(Collection entries)
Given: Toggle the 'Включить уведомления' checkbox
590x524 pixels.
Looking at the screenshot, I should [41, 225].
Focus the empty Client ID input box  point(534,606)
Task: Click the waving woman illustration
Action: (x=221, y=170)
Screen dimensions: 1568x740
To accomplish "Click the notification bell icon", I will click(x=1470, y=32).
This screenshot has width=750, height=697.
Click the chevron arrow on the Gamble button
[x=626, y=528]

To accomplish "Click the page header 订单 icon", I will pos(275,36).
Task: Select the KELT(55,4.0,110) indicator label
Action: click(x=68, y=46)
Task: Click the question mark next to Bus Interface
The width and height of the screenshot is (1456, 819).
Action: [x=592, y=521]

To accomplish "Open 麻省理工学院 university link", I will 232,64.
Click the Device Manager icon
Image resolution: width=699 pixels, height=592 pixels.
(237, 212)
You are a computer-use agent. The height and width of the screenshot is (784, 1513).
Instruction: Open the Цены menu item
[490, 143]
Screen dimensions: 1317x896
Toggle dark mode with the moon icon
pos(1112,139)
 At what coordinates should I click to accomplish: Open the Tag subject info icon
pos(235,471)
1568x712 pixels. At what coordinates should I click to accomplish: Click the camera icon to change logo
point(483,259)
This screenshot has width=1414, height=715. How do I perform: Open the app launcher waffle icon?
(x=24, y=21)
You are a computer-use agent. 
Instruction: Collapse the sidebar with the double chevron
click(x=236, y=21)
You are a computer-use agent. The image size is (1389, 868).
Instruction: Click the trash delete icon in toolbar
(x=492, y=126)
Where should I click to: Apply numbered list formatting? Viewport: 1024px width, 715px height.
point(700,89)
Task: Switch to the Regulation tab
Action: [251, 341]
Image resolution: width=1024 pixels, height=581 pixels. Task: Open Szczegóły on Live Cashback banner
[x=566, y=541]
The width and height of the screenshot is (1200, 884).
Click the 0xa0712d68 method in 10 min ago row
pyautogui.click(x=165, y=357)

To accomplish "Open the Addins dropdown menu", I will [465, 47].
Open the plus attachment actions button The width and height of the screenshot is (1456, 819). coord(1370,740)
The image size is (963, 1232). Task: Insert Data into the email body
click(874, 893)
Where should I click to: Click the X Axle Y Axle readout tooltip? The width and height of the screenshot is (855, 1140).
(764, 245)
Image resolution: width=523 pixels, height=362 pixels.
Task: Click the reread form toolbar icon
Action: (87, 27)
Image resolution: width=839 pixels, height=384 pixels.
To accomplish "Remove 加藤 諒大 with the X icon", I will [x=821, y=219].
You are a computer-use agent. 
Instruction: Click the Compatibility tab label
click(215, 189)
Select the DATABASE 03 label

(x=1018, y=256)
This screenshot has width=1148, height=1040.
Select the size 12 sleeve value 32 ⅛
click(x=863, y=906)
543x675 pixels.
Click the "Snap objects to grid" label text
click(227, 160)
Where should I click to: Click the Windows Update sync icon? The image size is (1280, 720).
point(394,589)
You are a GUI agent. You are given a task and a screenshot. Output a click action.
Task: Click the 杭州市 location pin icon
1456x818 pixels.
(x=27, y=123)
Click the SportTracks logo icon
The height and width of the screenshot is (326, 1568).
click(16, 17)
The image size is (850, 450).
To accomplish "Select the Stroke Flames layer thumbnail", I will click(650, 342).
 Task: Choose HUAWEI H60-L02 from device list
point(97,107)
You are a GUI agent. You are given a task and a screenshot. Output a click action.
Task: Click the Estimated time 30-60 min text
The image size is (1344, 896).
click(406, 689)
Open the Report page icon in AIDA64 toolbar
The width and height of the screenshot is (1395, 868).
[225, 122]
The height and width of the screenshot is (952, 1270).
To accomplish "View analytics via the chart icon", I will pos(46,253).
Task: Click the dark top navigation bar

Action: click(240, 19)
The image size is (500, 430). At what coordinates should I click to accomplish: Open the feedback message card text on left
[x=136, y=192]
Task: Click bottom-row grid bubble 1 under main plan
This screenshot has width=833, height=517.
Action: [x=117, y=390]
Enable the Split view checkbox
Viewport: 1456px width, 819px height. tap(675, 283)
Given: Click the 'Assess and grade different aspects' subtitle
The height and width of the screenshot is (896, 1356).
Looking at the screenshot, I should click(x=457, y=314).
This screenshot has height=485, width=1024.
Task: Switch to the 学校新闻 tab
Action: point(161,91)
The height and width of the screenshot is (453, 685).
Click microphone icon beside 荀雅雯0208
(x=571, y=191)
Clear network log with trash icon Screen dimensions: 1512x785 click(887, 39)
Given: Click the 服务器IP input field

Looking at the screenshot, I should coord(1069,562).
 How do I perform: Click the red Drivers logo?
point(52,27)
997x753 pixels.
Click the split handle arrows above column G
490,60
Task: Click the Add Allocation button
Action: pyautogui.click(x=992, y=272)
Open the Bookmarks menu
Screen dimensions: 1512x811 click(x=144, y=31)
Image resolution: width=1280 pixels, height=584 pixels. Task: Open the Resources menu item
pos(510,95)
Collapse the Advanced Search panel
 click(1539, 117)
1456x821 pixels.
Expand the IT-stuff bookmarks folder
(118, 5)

* _Exercise goal_
Starting with the line that contains "Task: Click the dark top navigation bar" and going on through the line that contains "Looking at the screenshot, I should coord(1069,562).", rewrite those lines of the listing with "microphone icon" changed to "mic button". Keep every other part of those lines the same.

* _Answer to this problem_
Task: Click the dark top navigation bar

Action: click(240, 19)
The image size is (500, 430). At what coordinates should I click to accomplish: Open the feedback message card text on left
[x=136, y=192]
Task: Click bottom-row grid bubble 1 under main plan
This screenshot has width=833, height=517.
Action: [x=117, y=390]
Enable the Split view checkbox
Viewport: 1456px width, 819px height. tap(675, 283)
Given: Click the 'Assess and grade different aspects' subtitle
The height and width of the screenshot is (896, 1356).
Looking at the screenshot, I should click(x=457, y=314).
This screenshot has height=485, width=1024.
Task: Switch to the 学校新闻 tab
Action: point(161,91)
The height and width of the screenshot is (453, 685).
Click mic button beside 荀雅雯0208
(x=571, y=191)
Clear network log with trash icon Screen dimensions: 1512x785 click(887, 39)
Given: Click the 服务器IP input field

Looking at the screenshot, I should coord(1069,562).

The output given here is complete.